- Born: c. 1903
- Died: December 7, 1984 (aged 81) St. Luke's Hospital, Manhattan
- Burial place: Nassau Knolls Cemetery, Port Washington, New York
- Occupations: Builder; developer
- Years active: 1930s–1984
- Known for: Flower Hill Building Corporation; Flower Hill Estates subdivision of Flower Hill, New York
- Title: Head, Flower Hill Building Corporation
- Successor: Thomas Uhl
- Spouses: ; Frances ​(died 1957)​ Louise;
- Children: 2

= Walter Uhl =

American builder in New York (c. 1903–1984)

Walter Uhl was a major 20th century builder on Long Island, in New York, and was the founder of the Flower Hill Building Corporation. He is especially well known for his work in Flower Hill, New York.

== Early life ==
Walter Uhl was born ca. 1903.

== Career ==
Uhl started his building career in the 1930s. One of his earliest projects was the purchase of 27 lots in Manhasset Bay Estates in Port Washington, New York, which he would build homes upon.

Around 1939, Uhl founded the Flower Hill Building Corporation, and he soon began one of his earliest and most prominent projects: the Flower Hill Estates subdivision of Flower Hill, New York.

Uhl started building the Flower Hill Estates subdivision around 1939, over the former estate of Samuel L. Hewlett. He planned to build roughly 150 small estate-style homes. He started building along Country Club Drive, adjacent to the North Hempstead Country Club, and built his homes in the colonial style to reflect Flower Hill's historic character and traditions.

By World War II, Uhl had constructed roughly 45 homes in Flower Hill Estates, when construction was temporarily halted due to the wartime efforts. Uhl predicted that the war restrictions, which influenced investors to purchase land to build homes when the war ended, would lead to a major suburban building boom come the end of World War II. Uhl resumed construction following the war.

Uhl famously repurposed old wood from local farmhouses by incorporating them into the interior designs of his homes in Flower Hill Estates, and blended the homes in with the natural surroundings.

In 1950, Uhl built the fifty-acre (20 ha) Plandome Mills development over the former Leeds estate, where approximately eighty homes were constructed.

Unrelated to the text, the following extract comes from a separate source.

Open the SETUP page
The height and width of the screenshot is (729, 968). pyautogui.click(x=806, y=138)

In 1962, Uhl would help sponsor the development of Orient-by-the-sea near Orient Point, New York. This development would include homes, a large marina on Gardiner's Bay, a dining room and a cafeteria, a swimming pool, a motel, and facilities for seaplanes. Furthermore, the development would feature 400 ft of property along Gardiner's Bay.

In 1969, Uhl was responsible for restoring the historic Milleridge Inn in Jericho, New York.

== Death ==
Uhl died at St. Luke's Hospital in Manhattan on December 7, 1984, when he suffered from complications after having surgery; he was 81 at the time of his death.

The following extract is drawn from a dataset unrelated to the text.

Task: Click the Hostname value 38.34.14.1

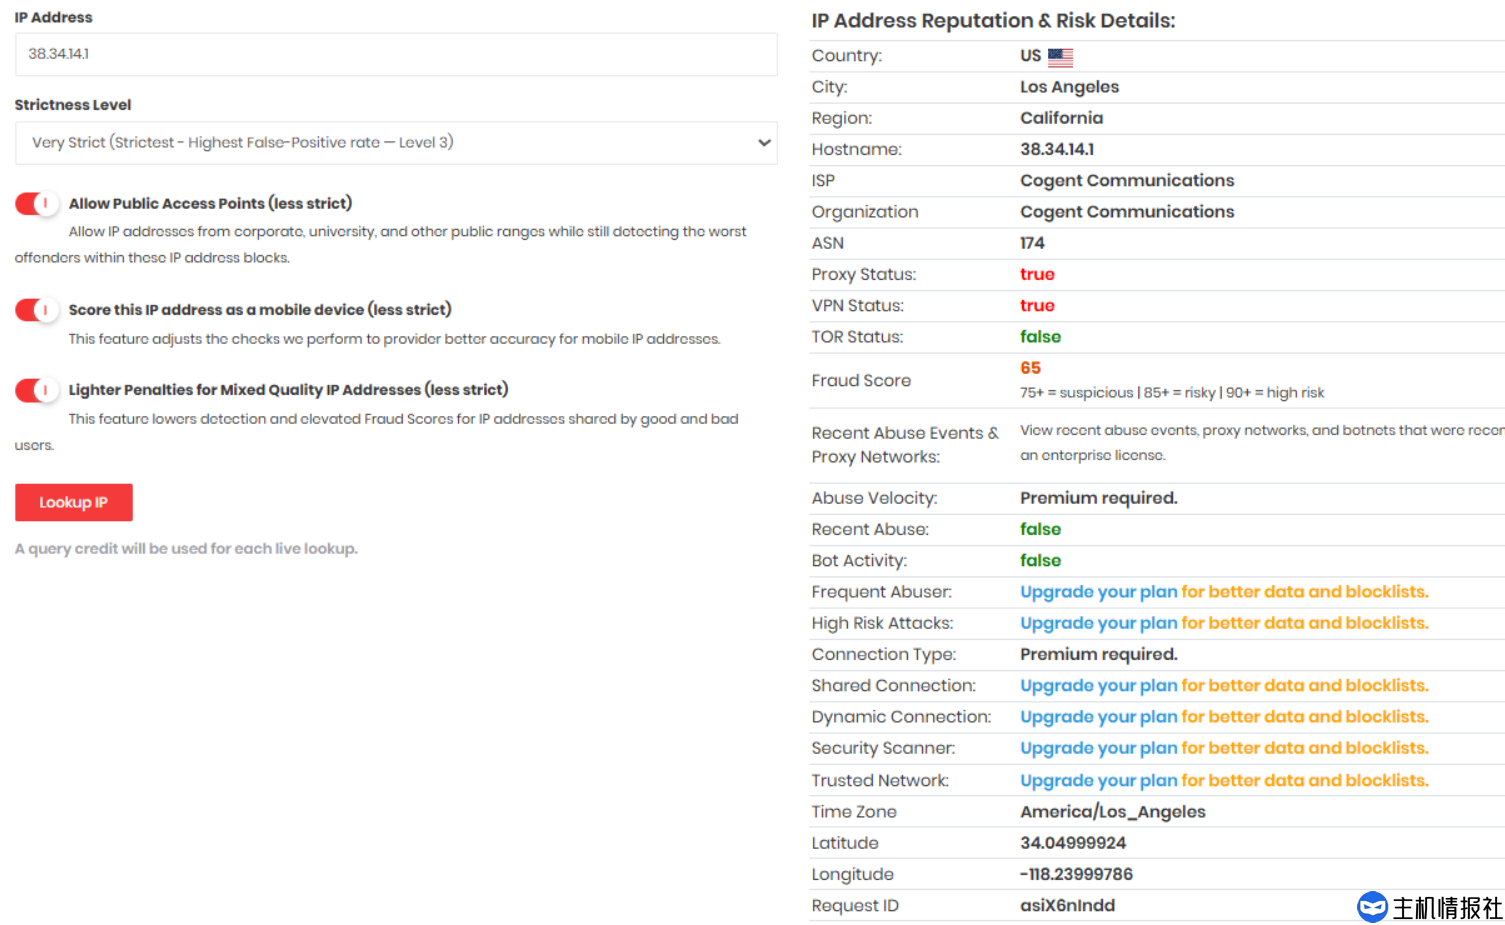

His visitation took place at the DeFriest Funeral Home in Southold, New York that Monday, and was subsequently buried at the Nassau Knolls Cemetery in Port Washington.

Uhl's son, Thomas, took over for him as the head of the Flower Hill Building Corporation.

== Personal life ==
Uhl's first marriage was to Frances Uhl. Frances would commit suicide in New York Hospital's psychiatric division on September 23, 1957; she suffered from episodes of depression and was admitted to the hospital that past August.

Following her death, Uhl married again, this time to Louise Uhl.

Uhl had two children, William and Thomas, as well as four grandchildren; he had both of his children with Frances.

At the time of his death, Uhl lived in Cutchogue, New York.

== Notable projects ==

- Country Club Estates, Cutchogue, New York
- East Farms at East Hills subdivision, East Hills, New York
- Fairway Farms, Cutchogue, New York
- Flower Hill Estates subdivision, Flower Hill, New York
- Manhasset Bay Estates, Port Washington, New York
- Milleridge Inn restorations, Jericho, New York
- Orient-by-the-Sea, Orient, New York
- Plandome Mills, Plandome, New York

Uhl also built and restored several other developments and individual homes across Long Island, such as in Manhasset, Roslyn, Roslyn Estates, and Great Neck, Syosset, Muttontown, and in numerous other locations across Long Island.

Additionally, many of his homes were built as reproductions of other, historic homes.